Pour Evelyne Serverin, le rapport met surtout en évidence le malaise de salariés qui utilisent la rupture conventionnelle pour mettre fin à des conditions de travail qu’ils ne supportent plus. « Pourquoi un salarié échange-t-il un CDI contre un statut de chômeur avec ces ruptures collectives ? » demande-t-elle. La Dares, le service statistique du ministère du travail, doit encore livrer en 2013 un rapport sur ces ruptures, qui devrait cerner un peu plus le malaise des salariés au travail.

Ruptures conventionnelles : rapport final

La boîte noire : AJOUT, La CGT, qui en 2008 s’était opposée aux ruptures conventionnelles, s’est exprimée ce mardi sur le rapport du CEE.
Maurad Rabhi, secrétaire du syndicat, ne s’est dit « pas surpris » par les conclusions de l’étude puisque selon lui « on est encore dans un rapport de subordination ». Il a exprimé « le besoin de repenser la loi » car « la philosophie de départ du dispositif » a été détournée en faveur des patrons qui « n’ont en réalité aucun intérêt à favoriser les indemnités que ces ruptures entraînent », poussant parfois leurs employés à la démission. Le secrétaire de la CGT a souligné le besoin de faire le bilan réel de ces ruptures conventionnelles au sein de celui du marché du travail, ce qu’il a demandé lors des récentes conférences sociales. « Dans l’agenda 2010-2011, il devait y avoir un rapport sur les ruptures collectives, mais il n’a jamais vu le jour à cause de la pression du patronat » affirme-t-il.

De son côté, la CFDT, qui a commandé le rapport, s’est dite satisfaite de l’étude.
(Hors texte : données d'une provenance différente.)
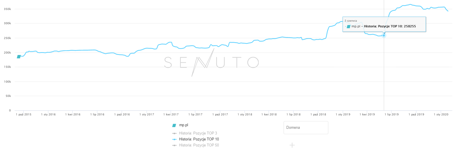The image size is (456, 149).
Task: Click gray line marker beside TOP 3 legend
Action: [x=174, y=133]
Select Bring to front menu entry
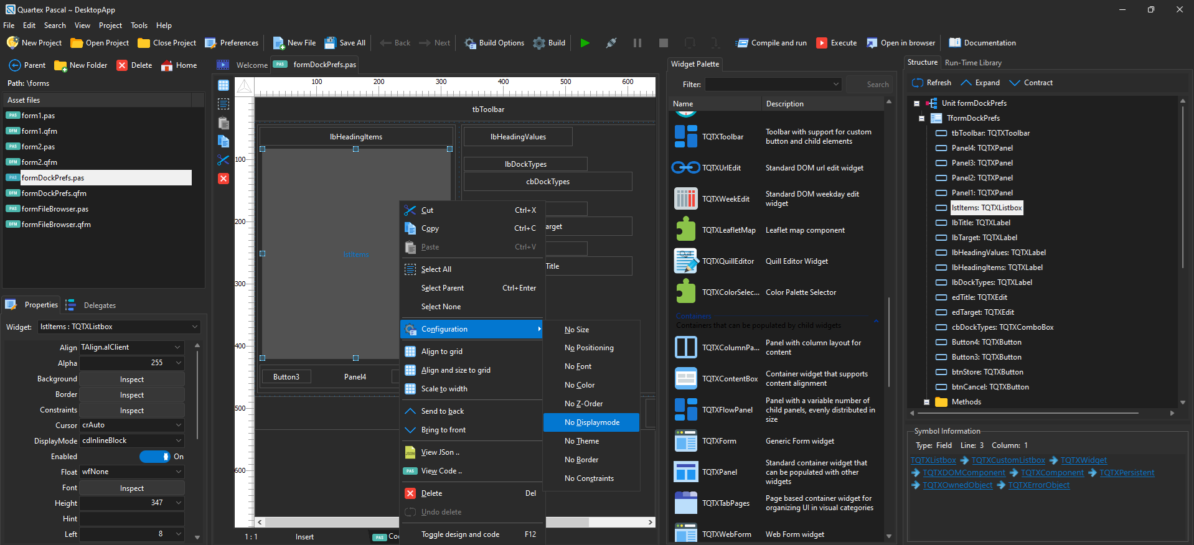Viewport: 1194px width, 545px height. point(443,430)
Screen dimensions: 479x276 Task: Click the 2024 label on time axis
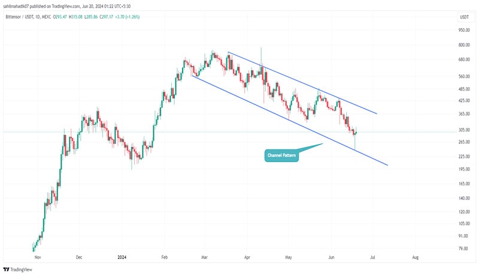click(x=121, y=256)
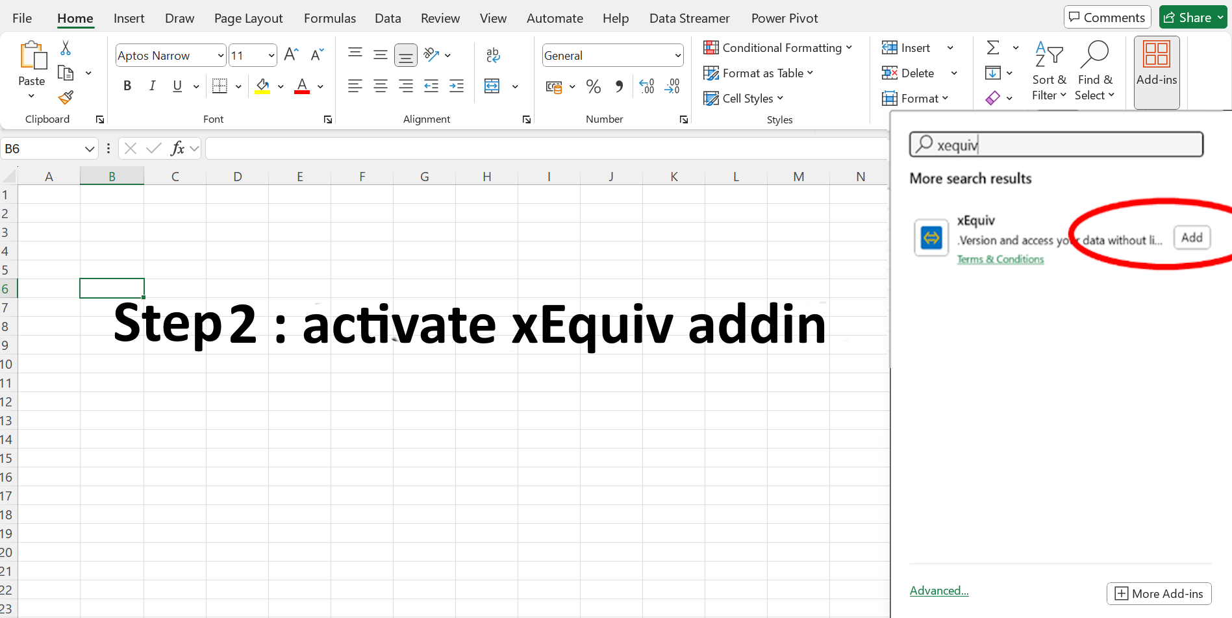Click the add-in search box containing xequiv
1232x618 pixels.
pos(1065,145)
Laurent Berger, numéro deux de la CFDT, a insisté sur le « fort taux de satisfaction des salariés » tout en évoquant des « pistes d’améliorations » possibles. Selon lui, « la rupture conventionnelle facilite les ruptures de contrat » et donc les salariés. S’il ne s’agit pas d’un « dispositif miracle », la CFDT reste « ouverte aux discussions » en vue d’amélioration et s’est dit prête à faire « le bilan de cette étude et de celle de la Dares dès le mois de janvier 2013 ». Laurent Berger a également confirmé la volonté de la CFDT de maintenir leurs propositions de modification dans le cadre de la négociation sur la sécurisation des parcours professionnels, annoncées lors la dernière conférence sociale.